Friday, May 08, 2009
"CHIPS: Nanocrystals revolutionize flash memory at Freescale "
For over 15 years Freescale has been using polysilicon floating gates for its embedded flash memories, but about five years ago the company realized that polysilicon gates were going to be subject to process uniformity woes beyond the 90 nanometer node. Now after extensive nanocrystalline process development, Freescale will begin switching all its embedded flash memories to the new nanocrystal architecture. Look for microcontrollers using the nanocrystal flash memories by the second half of 2009. R.C.J.

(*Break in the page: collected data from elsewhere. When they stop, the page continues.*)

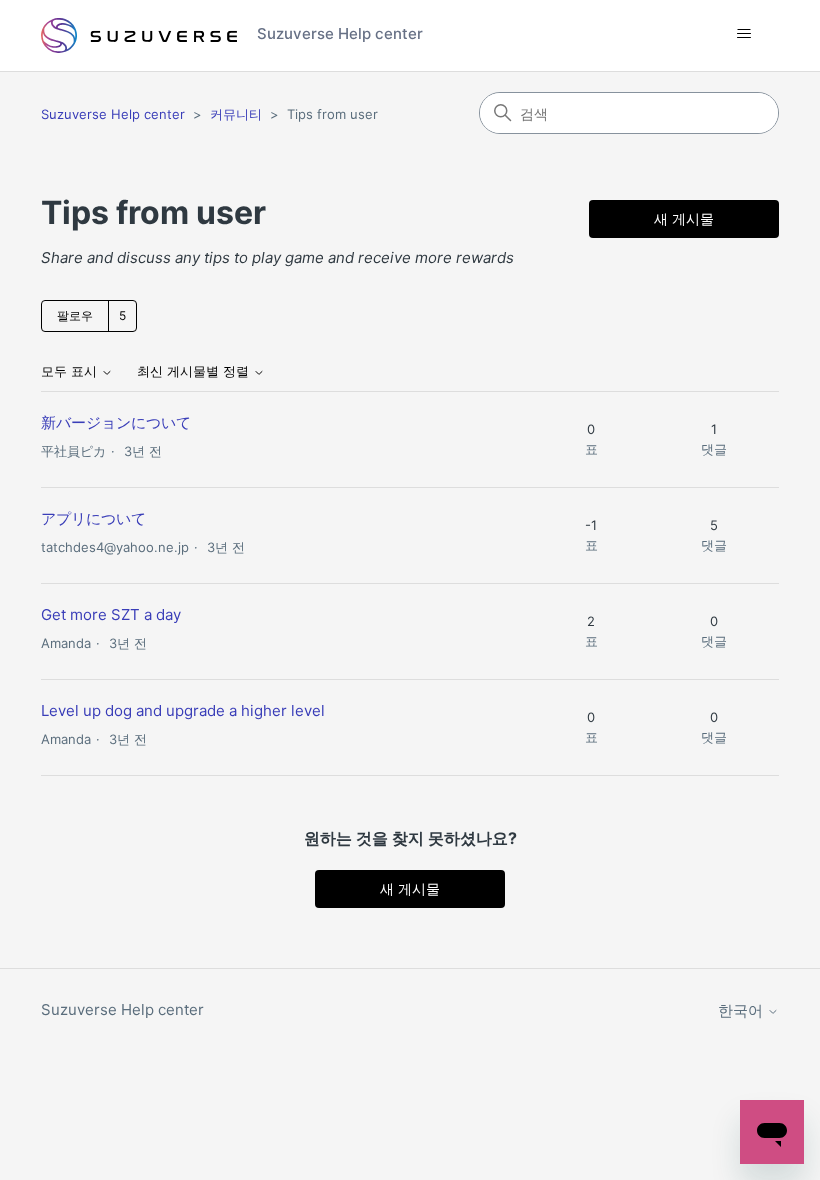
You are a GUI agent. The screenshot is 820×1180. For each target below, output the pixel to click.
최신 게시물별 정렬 (195, 371)
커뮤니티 (236, 114)
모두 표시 (71, 371)
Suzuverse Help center (113, 114)
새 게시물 (684, 218)
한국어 (742, 1010)
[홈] (139, 36)
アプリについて (93, 518)
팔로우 (75, 315)
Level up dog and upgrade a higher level (183, 710)
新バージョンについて (116, 422)
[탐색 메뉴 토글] (743, 34)
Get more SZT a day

Freescale Semiconductor will use silicon nanocrystal thin-films for floating gates— in place of today's polysilicon floating gates—to move embedded flash to advanced processing nodes. Freescale claims reliability as the motivation when describing its switchover to nanocrystals from both the split-gate and single-transistor (1-T) flash architectures it uses today. Freescale built prototype nanocrystal memory devices in 2005, and over the past four years has also experimented with using nitride charge traps as an alternative means of isolating charge and thus tolerating defects at advanced nodes. Because the nanocrystalline film does not have to be cut into gates, it reduces the number of mask layers needed thus lowering costs. A standard CMOS line can be used too, simplifying the processing, and costs, further.